TASK TO CARRY OUT
Please reproduce all entries word for word, leaving every image behind.

BEGIN

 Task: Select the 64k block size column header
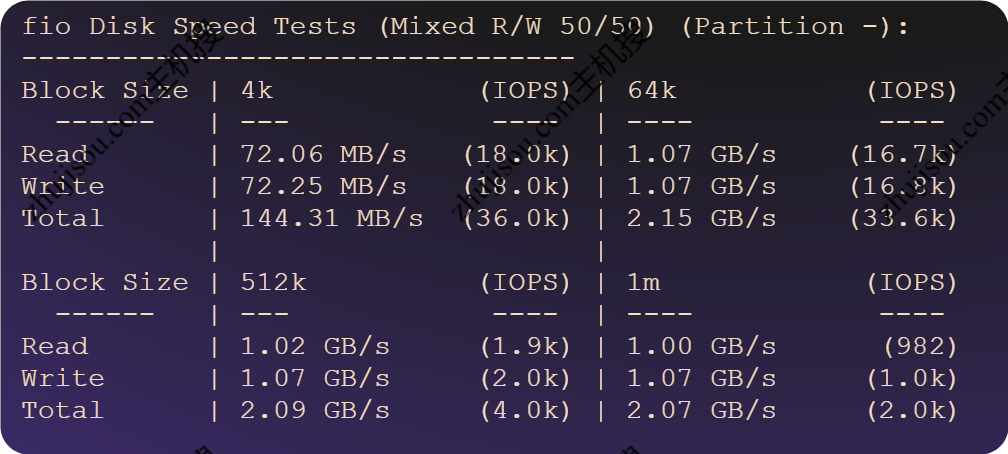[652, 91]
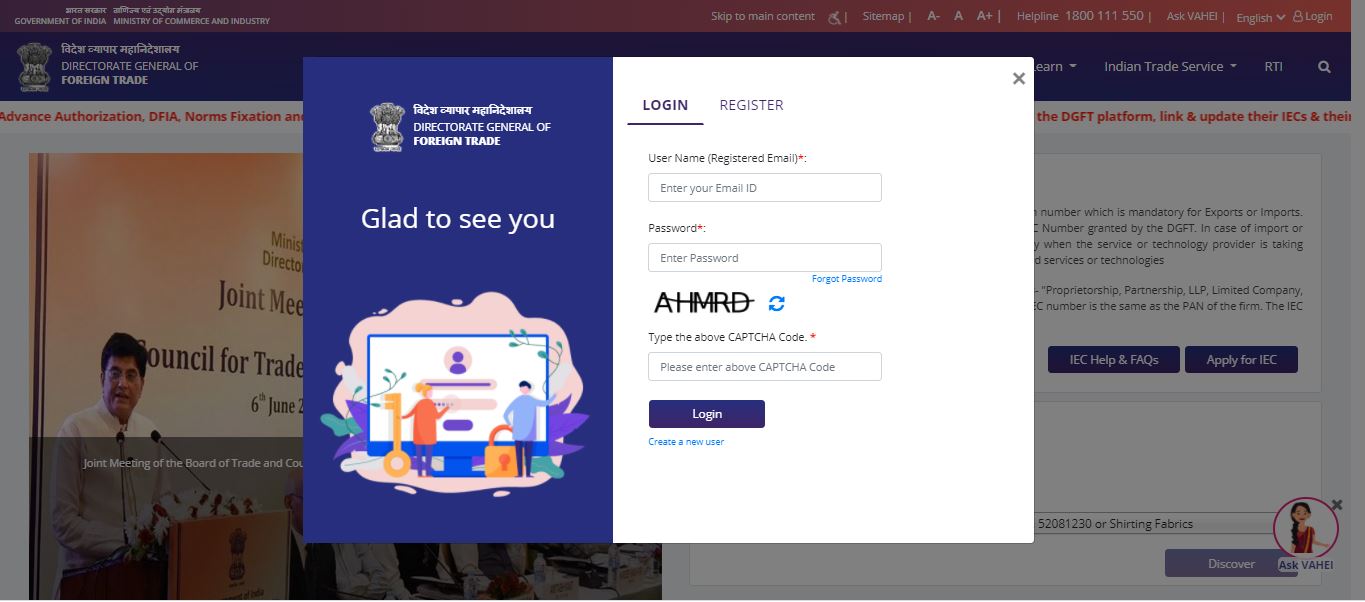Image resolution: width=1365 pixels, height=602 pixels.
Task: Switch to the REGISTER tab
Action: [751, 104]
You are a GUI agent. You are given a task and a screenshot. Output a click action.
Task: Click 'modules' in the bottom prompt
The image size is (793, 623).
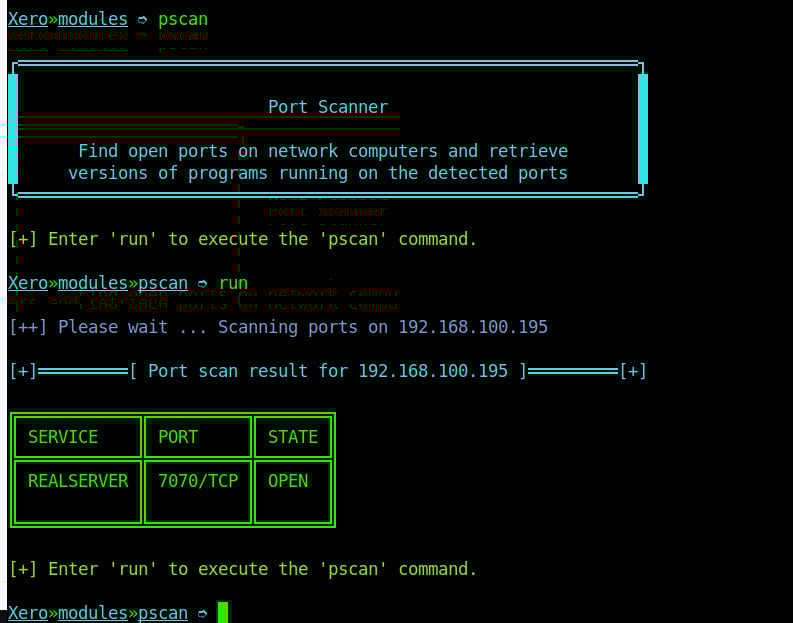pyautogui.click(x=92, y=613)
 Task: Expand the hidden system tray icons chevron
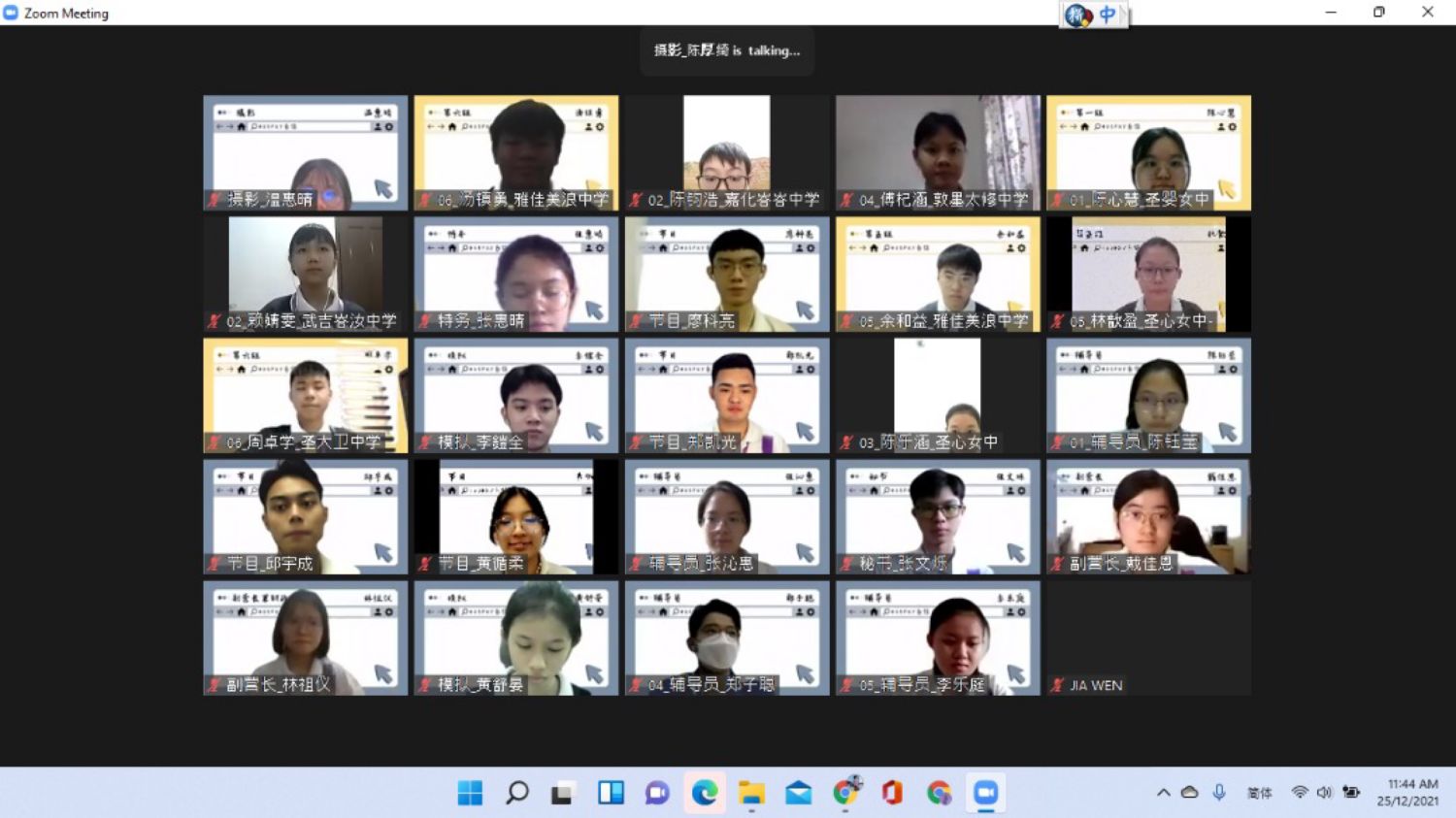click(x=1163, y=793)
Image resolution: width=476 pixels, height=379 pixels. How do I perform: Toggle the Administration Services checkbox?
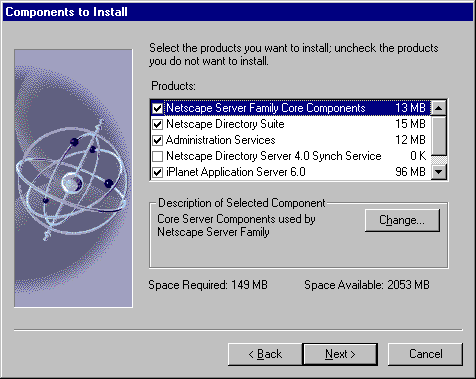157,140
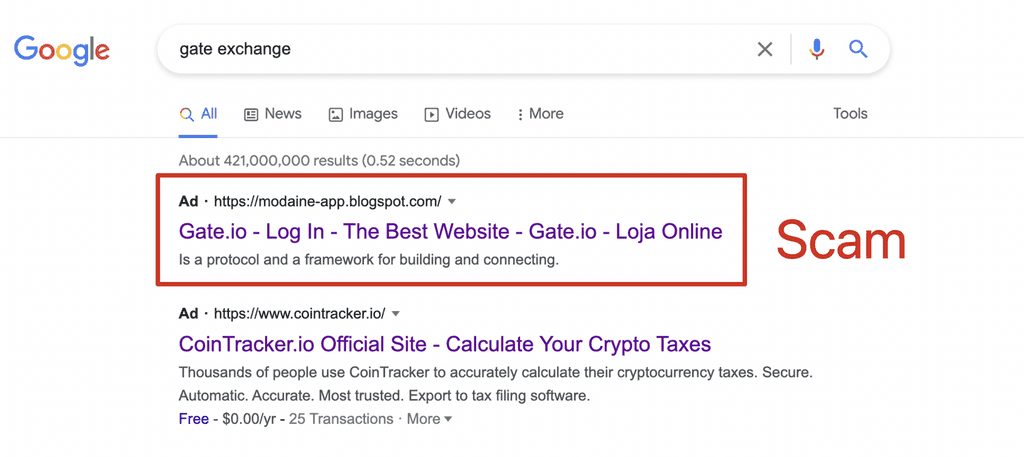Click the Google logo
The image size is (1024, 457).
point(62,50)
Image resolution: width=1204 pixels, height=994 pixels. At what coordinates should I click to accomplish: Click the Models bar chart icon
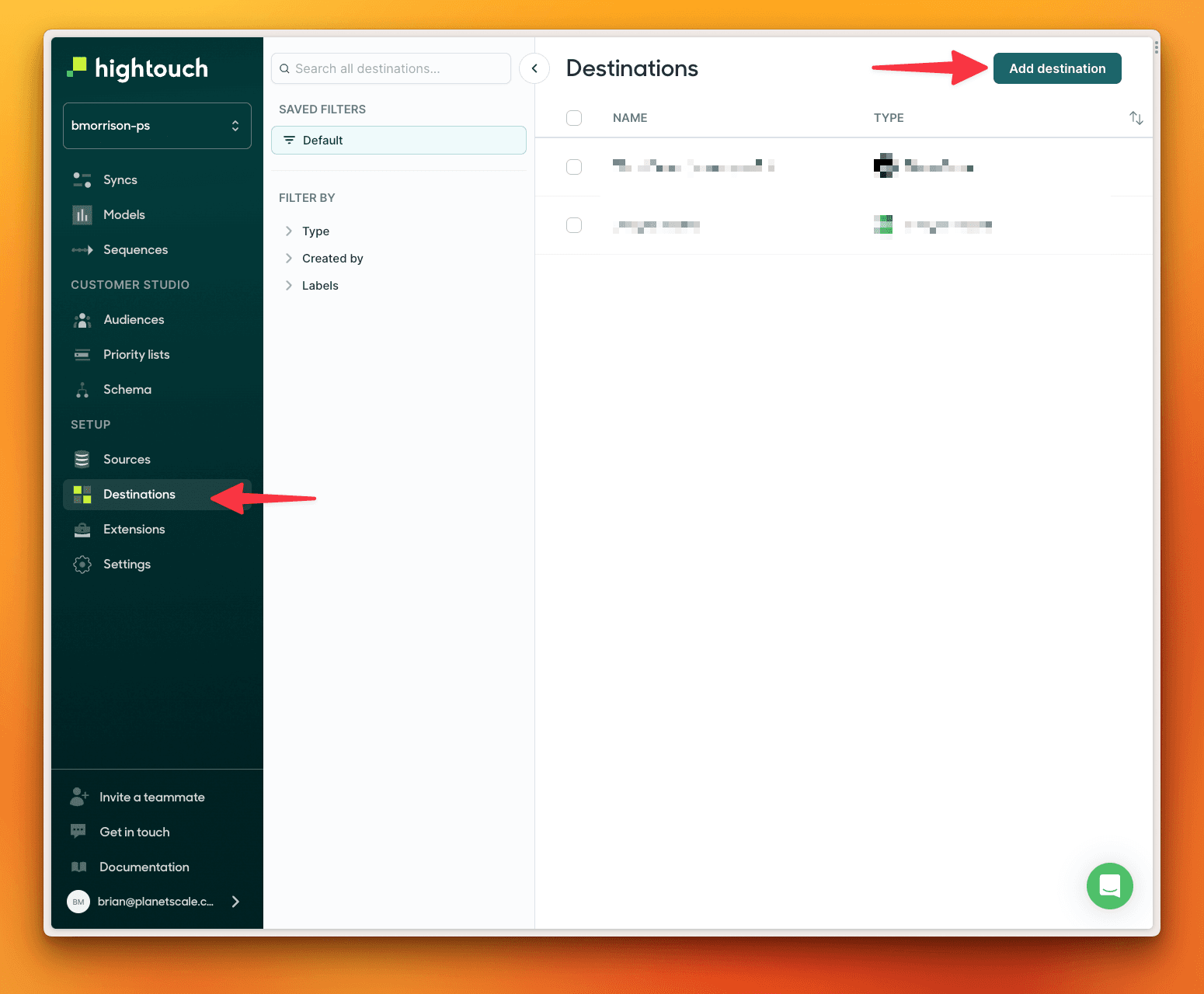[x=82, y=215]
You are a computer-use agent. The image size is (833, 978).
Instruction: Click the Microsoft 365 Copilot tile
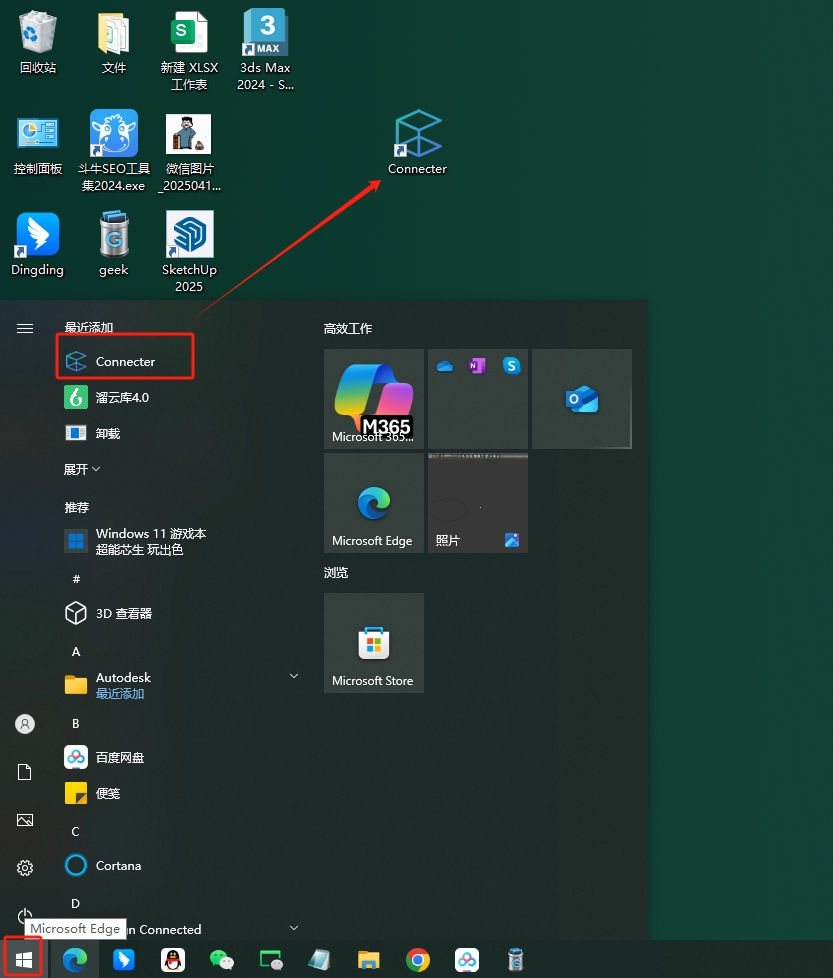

END

TASK ANSWER
 Task: Select the 64k block size column header
[652, 91]
Image resolution: width=1365 pixels, height=602 pixels.
Task: Switch to the REGISTER tab
Action: [751, 104]
You are a GUI agent. You are given a task and a screenshot. Output a click action.
Task: Click 'modules' in the bottom prompt
The image size is (793, 623).
pyautogui.click(x=92, y=613)
 Task: Expand the hidden system tray icons chevron
click(x=1163, y=793)
Image resolution: width=476 pixels, height=379 pixels. How do I perform: Toggle the Administration Services checkbox?
157,140
Click the Google logo
The image size is (1024, 457).
point(62,50)
Image resolution: width=1204 pixels, height=994 pixels. At what coordinates should I click to accomplish: Click the Models bar chart icon
[x=82, y=215]
You are a computer-use agent. The image size is (833, 978).
Instruction: Click the Microsoft 365 Copilot tile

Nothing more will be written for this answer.